I have learned a lot about managing this tension in my 9 years as a young adults pastor ministering to students at the local state university. A quick perusal through the student organization manual would reveal 30+ evangelical ministries all looking to introduce students to Jesus Christ. Many of these student groups were made up of national para-church organizations; Campus Crusade, Navigators, Chi Alpha, Intervarsity, YoungLife, etc… On the other had many of these campus groups were local churches that each wanted a piece of the college ministry pie. Every Fall at the student organization fair I am amazed at the booths, banners, flyers and posters given away to college students. An un-churched college student has the ability to choose between Christian ministries the same way they can choose which bar to spend their Friday night. So many of these ministries believe they are in competion with each other and more Christian leaders are worrried about their egos and their logos the more the un-churched and even believers will get disenfranchised with Christian ministry.
Paul tells us that there are different parts of the body that are called to perform different functions. Each ministry in town has the potential to reach students in their own unique way and this needs to be championed by the Local Church. Unfortunately what we disagree on gets elevated more than what we actually do agree on, that every student needs the touch and forgiveness of Jesus Christ in their lives.
Here are 5 practical ways you can begin to collaborate with other ministries rather than compete with them:
Meet with leaders of other ministries.
Get to know the leaders of other ministries in town. Get to know them apart from the ministry setting. Ask them about their past, why they are in ministry, what is important to them. Find out what their ministry philosophy is and how they desire to reach students. You may find an ally in ministry or someone who complements the ministry you oversee. The point here is relationship.
Pray for other ministries (in private and in front of your students).
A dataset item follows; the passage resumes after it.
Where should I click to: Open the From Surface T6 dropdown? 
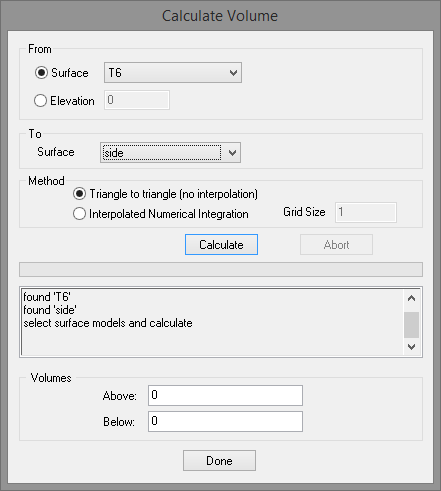point(173,72)
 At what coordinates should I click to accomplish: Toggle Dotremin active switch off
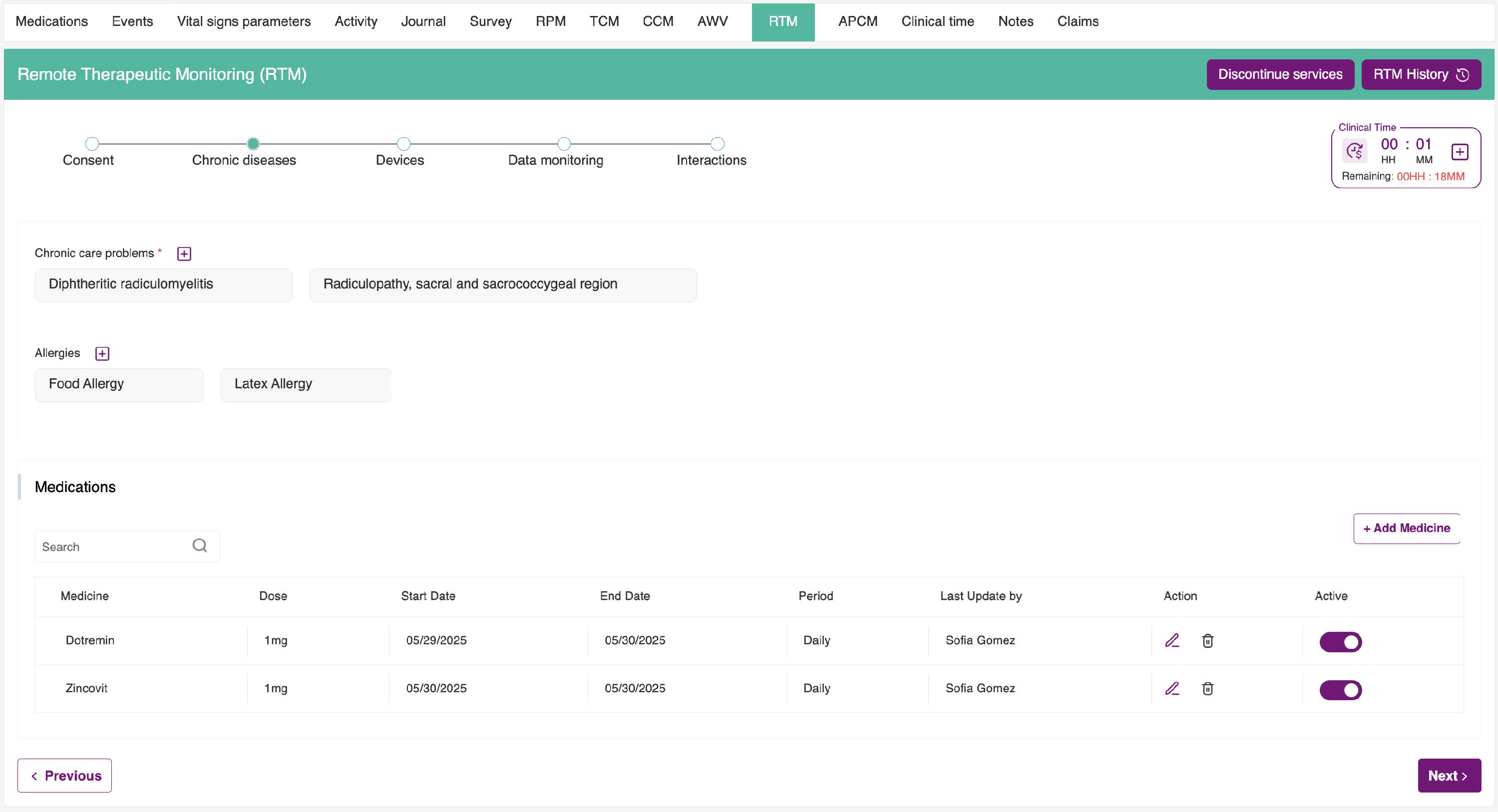(x=1340, y=642)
In the spirit of getting to know other ministry leaders and ministries in town. Pray for them specifically to fulfill all that God prepared for them to do (Ephesians 2). Pray for them in your own time with Jesus, but it will communicate a lot if you pray for them in front of your students as well.
Don’t talk trash.
Speak well of others. A few other pastors and ministry leaders in our town have committed to stopping any conversation that speaks ill of either of our ministries. Even if its a student complaining. I know the leaders of other ministries in town and when a student starts complaining about them, I stop that student and tell him / her that the person they are talking about is my friend and I don’t want them to trash them in front of me. If there is a legitimate grievance I approach that ministry leader later and ask them about the situation. Nine times out of 10 the student has embellished parts of the story. Refuse to give in the temptation to dump on another ministry (no matter how “successful” they are).
Believe the Bible.
Paul tells us that there are different parts of the the body. Its okay that Young Life is doing something you aren’t doing. Champion the fact that they are reaching students you may not (hopefully they are championing the fact you are reaching students they aren’t).
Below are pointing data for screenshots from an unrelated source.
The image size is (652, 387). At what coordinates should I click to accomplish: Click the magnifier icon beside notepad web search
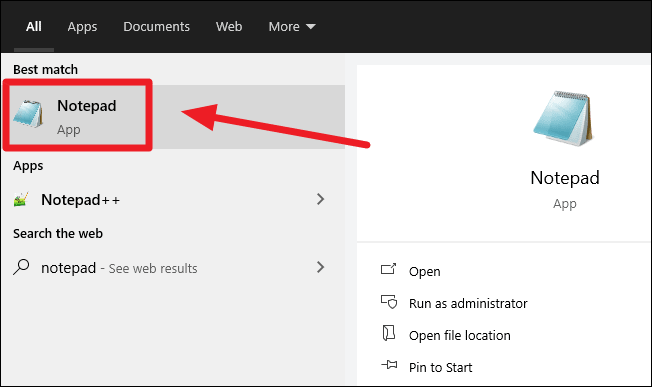click(21, 267)
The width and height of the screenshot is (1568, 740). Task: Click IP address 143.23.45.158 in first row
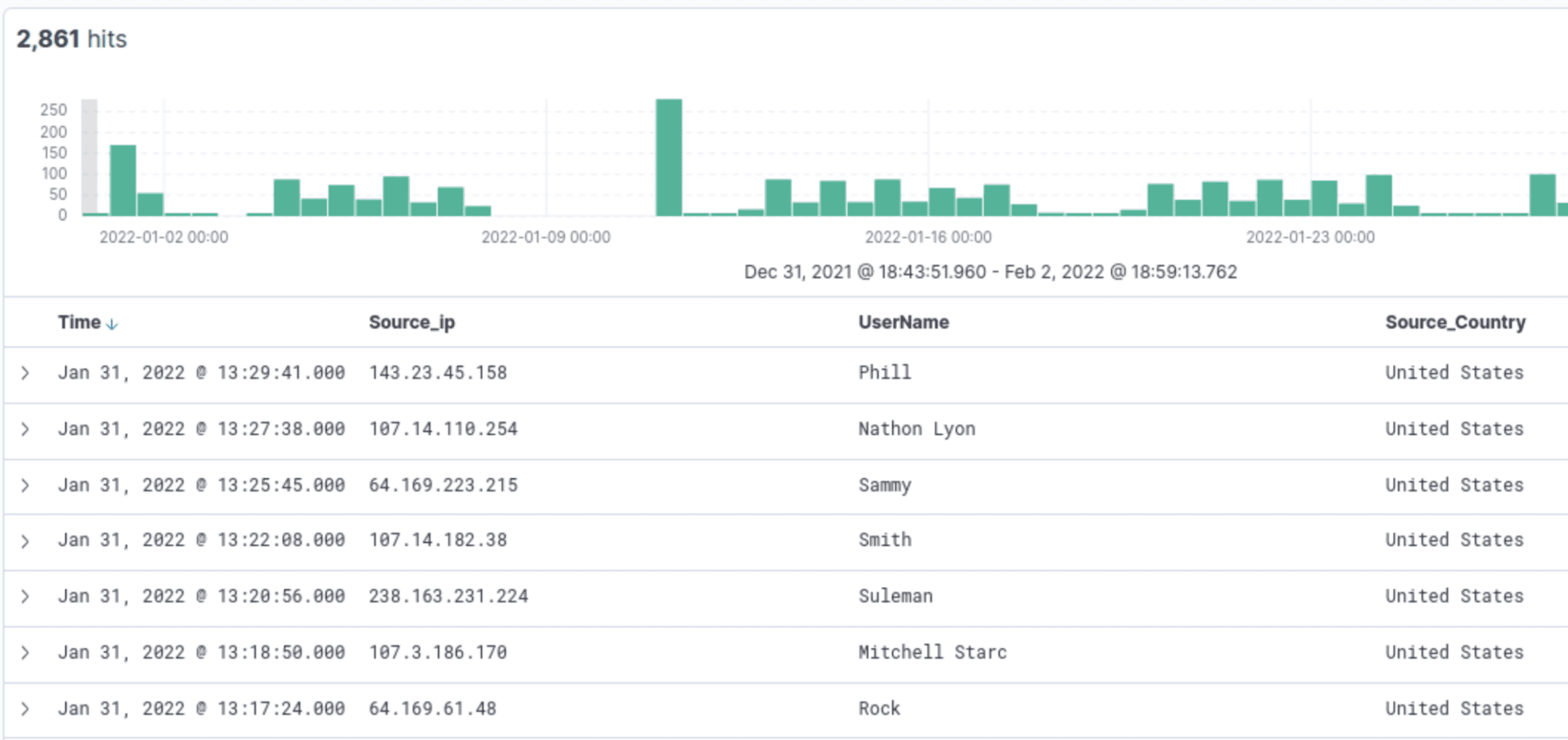[437, 372]
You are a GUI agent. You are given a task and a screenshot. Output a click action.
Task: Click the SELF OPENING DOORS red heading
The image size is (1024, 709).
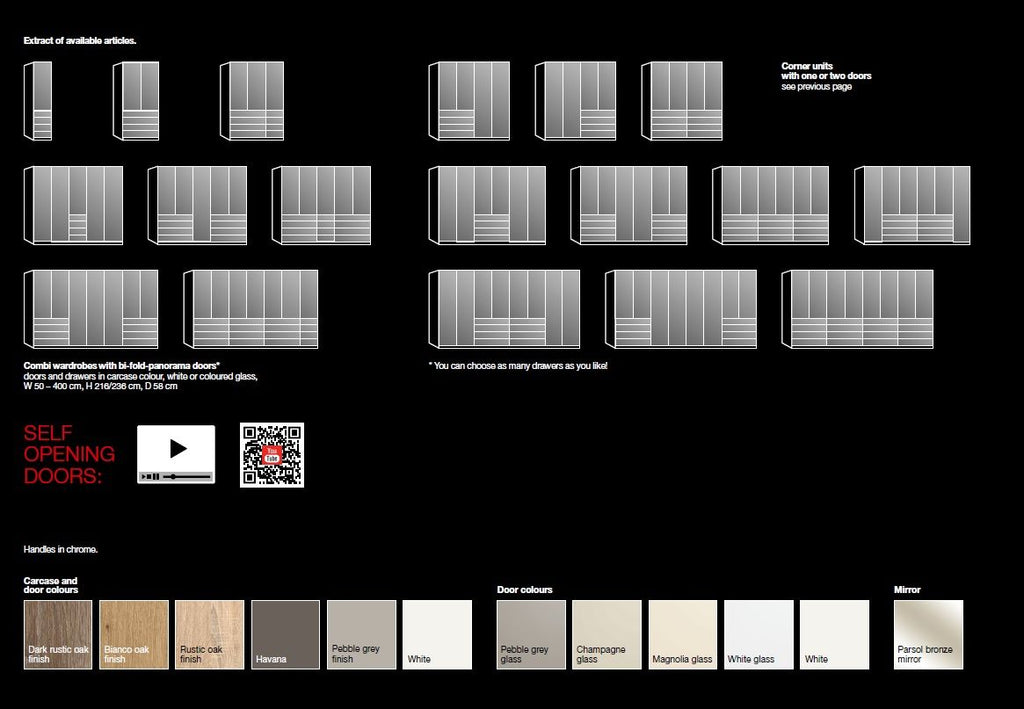click(x=69, y=454)
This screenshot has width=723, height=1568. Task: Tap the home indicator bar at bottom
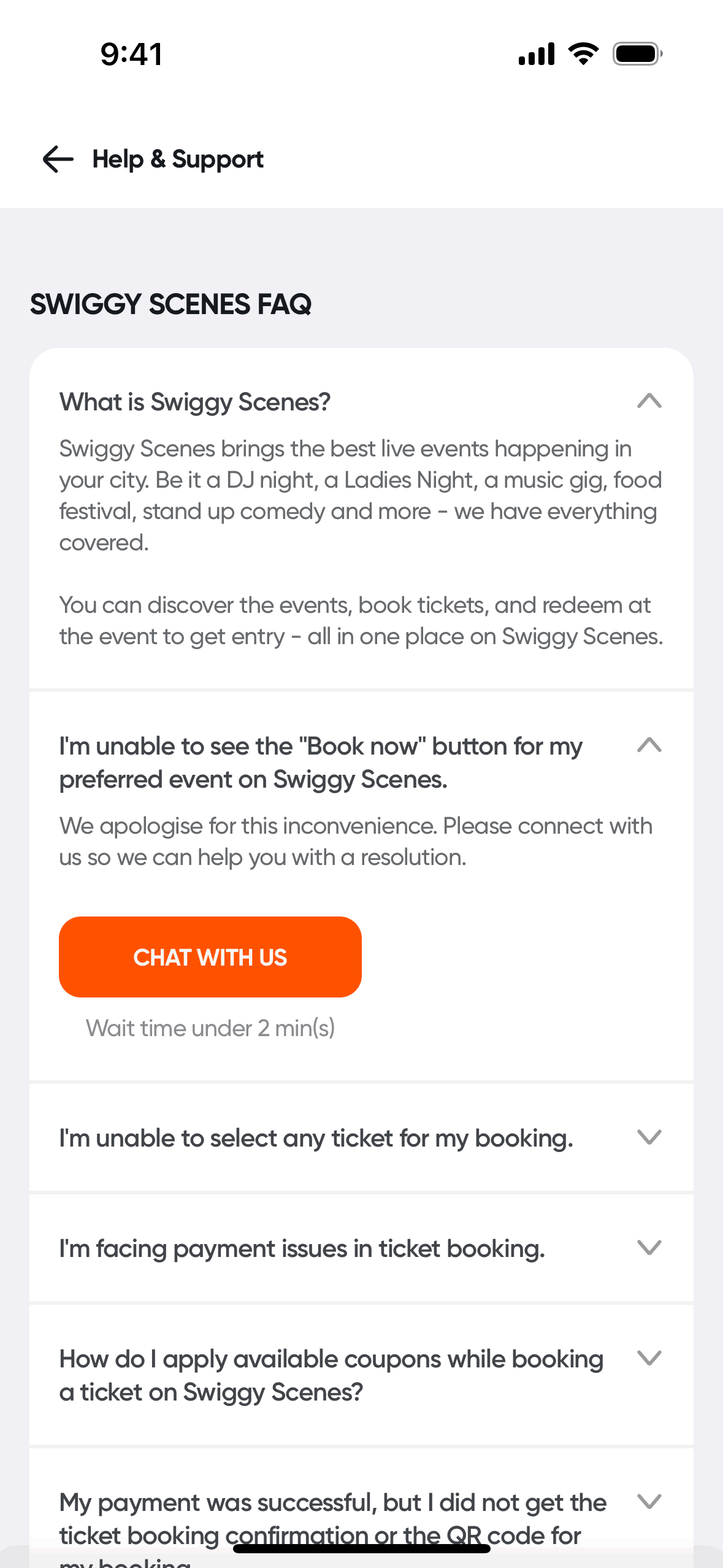(x=361, y=1548)
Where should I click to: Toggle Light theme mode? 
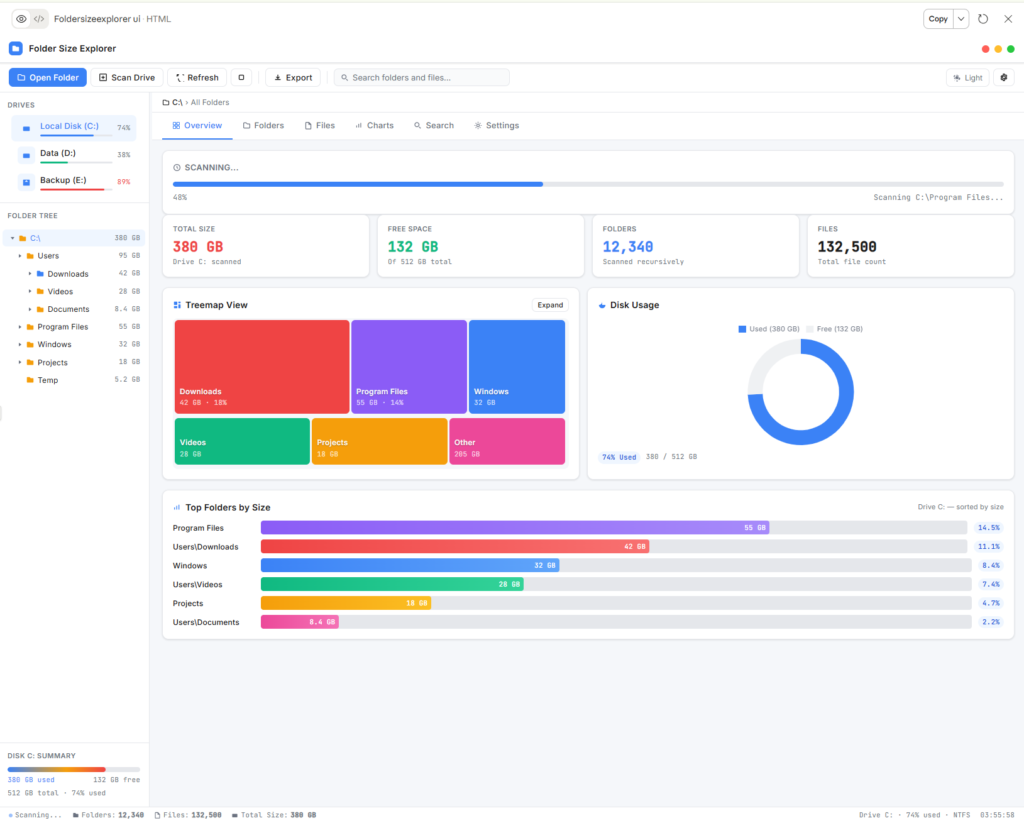click(x=966, y=77)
Talk to other leaders about what is going well in their ministries and get excited about the fact that God’s Kingdom is expanding because of them.
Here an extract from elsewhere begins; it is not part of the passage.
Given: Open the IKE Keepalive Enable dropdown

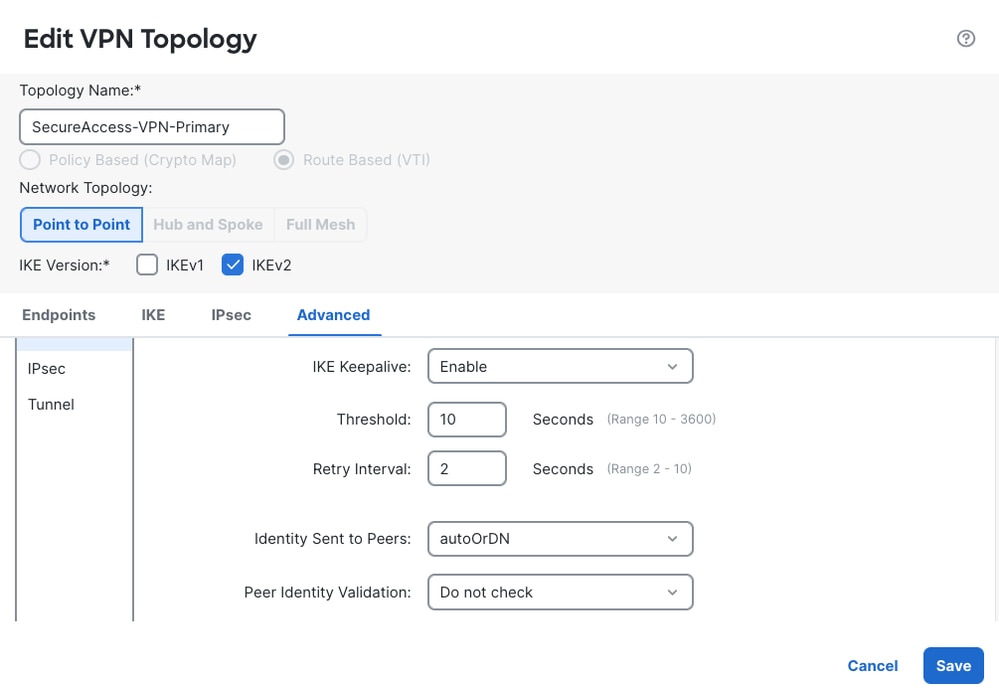Looking at the screenshot, I should coord(560,366).
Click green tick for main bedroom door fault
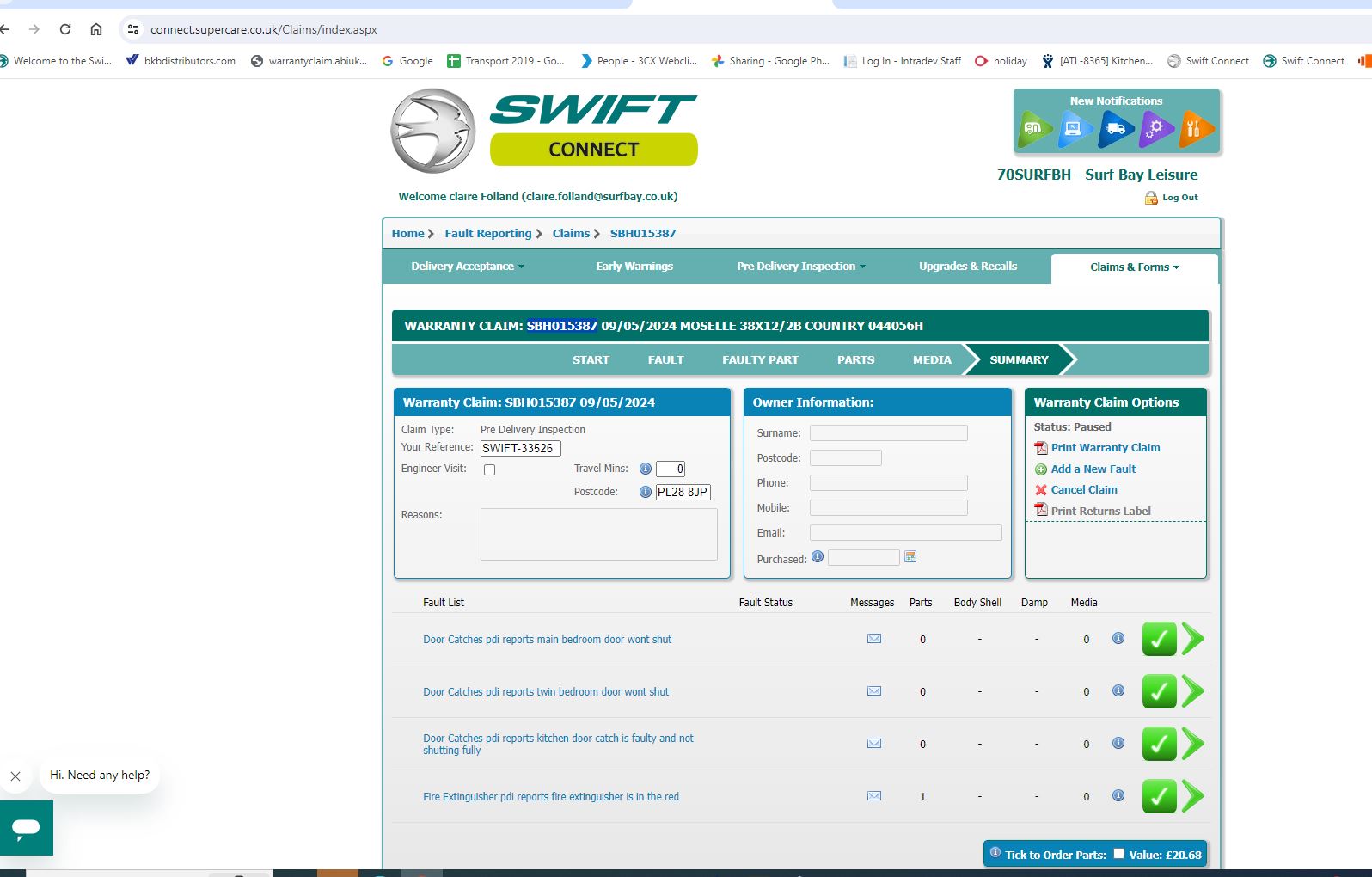 pyautogui.click(x=1158, y=640)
As I close I want to remind us of the words of Jesus. We are modeling for our students what Kingdom focused life looks like. Bickering and competing with other ministries is a poor way to model how Christ calls us to live. Remember how Jesus told His disciples the world would know them as followers of Jesus, “So now I am giving you a new commandment: Love each other. Just as I have loved you, you should love each other. Your love for one another will prove to the world that you are my disciples” – John 13:34-35.